Le emissioni non CO2

Gli OSSIDI DI AZOTO, indicati collettivamente con la formula generica NOx, sono agenti inquinanti atmosferici che si formano soprattutto nei processi di combustione connessi ai trasporti, alle attività industriali, alla produzione di energia e calore. Tra di essi quelli responsabili in misura maggiore dell’inquinamento atmosferico sono monossido di azoto (NO), il biossido di azoto (NO2) e il protossido di azoto (N2O), che rientra tra i gas ad effetto serra considerati nel Protocollo di Kyoto.

Gli OSSIDI DI ZOLFO, indicati collettivamente con la formula generica SOx, sono inquinanti atmosferici che si formano principalmente quando si bruciano combustibili fossili, a seguito dell’ossidazione dello zolfo in essi contenuto. I due principali ossidi di zolfo sono il biossido di zolfo (o anidride solforosa) con formula SO2 ed il triossido di zolfo (o anidride solforica) con formula SO3. In particolare l’anidride solforosa a contatto con il vapore acqueo subisce un’ulteriore ossidazione andando a formare acido solforico (H2SO4) che contribuisce alla deposizione acida.

Il PARTICOLATO (Particulate Matter), è costituito da minuscole particelle solide il cui diametro aerodinamico può variare entro un range compreso tra pochi nanometri e 100 micron.

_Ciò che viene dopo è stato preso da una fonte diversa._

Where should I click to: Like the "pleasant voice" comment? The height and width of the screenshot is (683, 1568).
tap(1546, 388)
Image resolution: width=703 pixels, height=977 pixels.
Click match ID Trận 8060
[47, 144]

Il particolato si distingue inoltre in primario, che si origina come prodotto di combustione (perlopiù di origine antropica) oppure da fenomeni naturali, e secondario, ovvero quello che si forma attraverso processi chimico-fisici che avvengono in atmosfera e coinvolgono i gas emessi nei processi di combustione.

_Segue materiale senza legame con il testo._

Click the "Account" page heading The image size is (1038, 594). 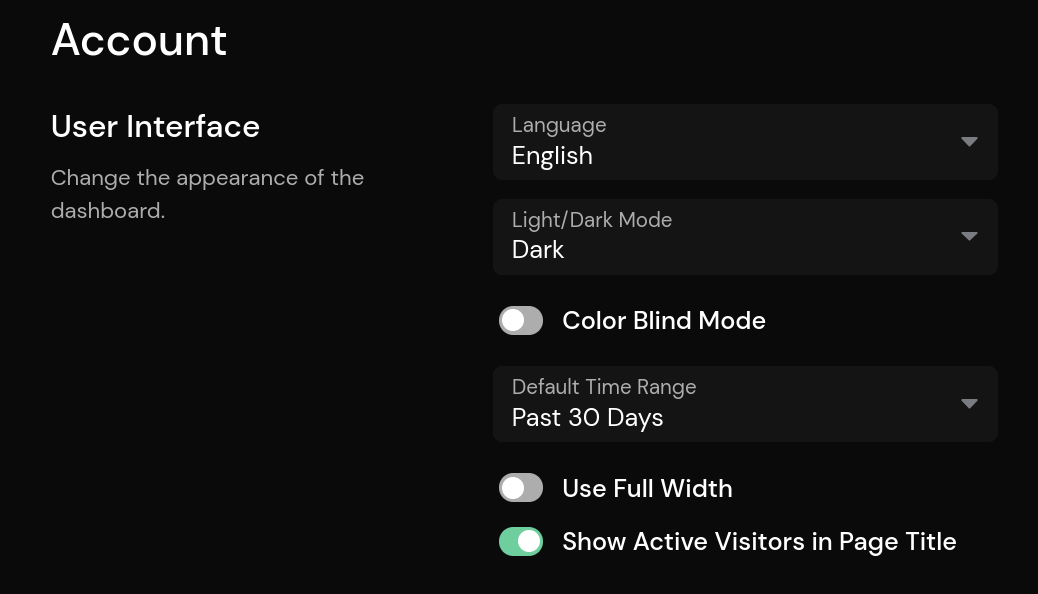(x=139, y=40)
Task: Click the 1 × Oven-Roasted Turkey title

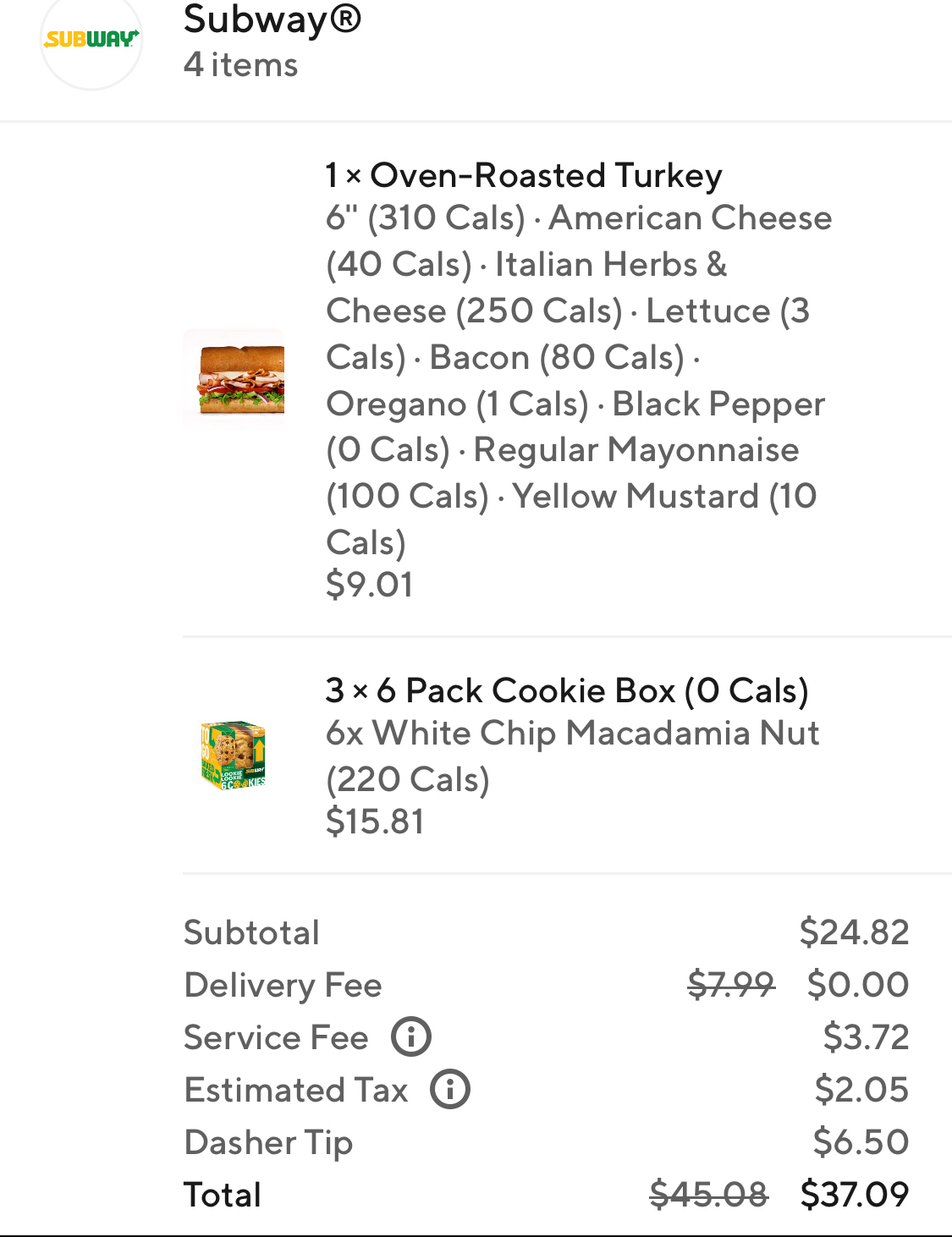Action: [x=524, y=175]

Occorre considerare che tali particelle, prima di sedimentare al suolo, permangono in sospensione nell’aria per un tempo variabile in relazione alla loro dimensione, in funzione della quale varia anche la loro pericolosità per la salute umana.

Oltre che sulla salute umana il particolato ha un impatto anche sull’ambiente. Può infatti contribuire all’acidificazione del terreno e delle acque, ostacolare la fotosintesi nelle piante, provocare una diminuzione della visibilità atmosferica e favorire la formazione di nebbie e nuvole. Inoltre, i fenomeni corrosivi innescati dalla deposizione acida possono determinare danni al patrimonio architettonico ed artistico, a materiali e a tessuti.

Il particolato è l’inquinante considerato di maggiore impatto nelle aree urbane, essenzialmente prodotto dal traffico automobilistico. Nel caso del traffico aereo invece, i motori aeronautici sviluppano valori di temperatura alti con elevata efficienza della combustione. Questo significa bassa produzione della quantità complessiva dei materiali incombusti e quindi di particolato.

In ogni caso, la determinazione dei contributi percentuali delle varie fonti è un’operazione di estrema complessità. Tuttavia si può ragionevolmente sostenere che, grazie allo sviluppo delle sofisticate tecnologie aeronautiche nonché dei controlli esercitati dalle autorità delle aviazioni civili, il contributo percentuale del particolato dovuto al settore aviazione è poco significativo.

Il MONOSSIDO DI CARBONIO (CO) è un inquinante che si forma per combustione incompleta dei combustibili fossili e più in generale dalla combustione di una qualunque sostanza organica in difetto di ossigeno. È un gas incolore ed inodore, tossico per l’uomo.
La concentrazione di CO nell’aria atmosferica è dovuta principalmente al traffico automobilistico, in particolare urbano. Nel caso del trasporto aereo assume tuttavia rilevanza in ambito aeroportuale a causa delle emissioni dovute sia al traffico aereo ed alle operazioni di terra ad esso connesse che al traffico dei mezzi di superficie in entrata ed uscita.

Gli IDROCARBURI INCOMBUSTI (HC), analogamente al monossido di carbonio, si formano principalmente per combustione incompleta di combustibili fossili e, relativamente alle operazioni aeronautiche, la registrazione dei massimi picchi si riscontra nella fase di discesa. Alcuni idrocarburi incombusti sono inerti, ma altri concorrono alla formazione di particolato secondario e di ozono.

Per maggiori informazioni sulle emissioni prodotte dai motori aeronautici nelle fasi del ciclo “Landing and Take-Off” (LTO), cioè per i regimi di funzionamento “idle”, “approach”, “climb out” e “take-off”, è possibile fare riferimento all’ICAO Aircraft Engine Emissions Databank. Questo contiene i risultati dei test effettuati al banco secondo le procedure del Volume II dell’Annesso 16 ICAO e, ove indicato, certificati secondo le normative nazionali dei Paesi di produzione.

L’EASA ospita tale banca dati sul proprio sito per conto dell’ICAO, il materiale è disponibile per il download al seguente link: EASA – Aircraft Engine Emissions Databank ICAO 

 

Le aree circostanti l’aeroporto

Per quanto riguarda la qualità dell’aria nelle aree circostanti gli aeroporti, in Italia, i livelli di inquinamento atmosferico vengono monitorati dalle Agenzie Regionali per la Protezione Ambientale (ARPA), le quali tengono sotto osservazione la qualità dell’aria verificando che i livelli di inquinamento si mantengano entro i limiti di legge.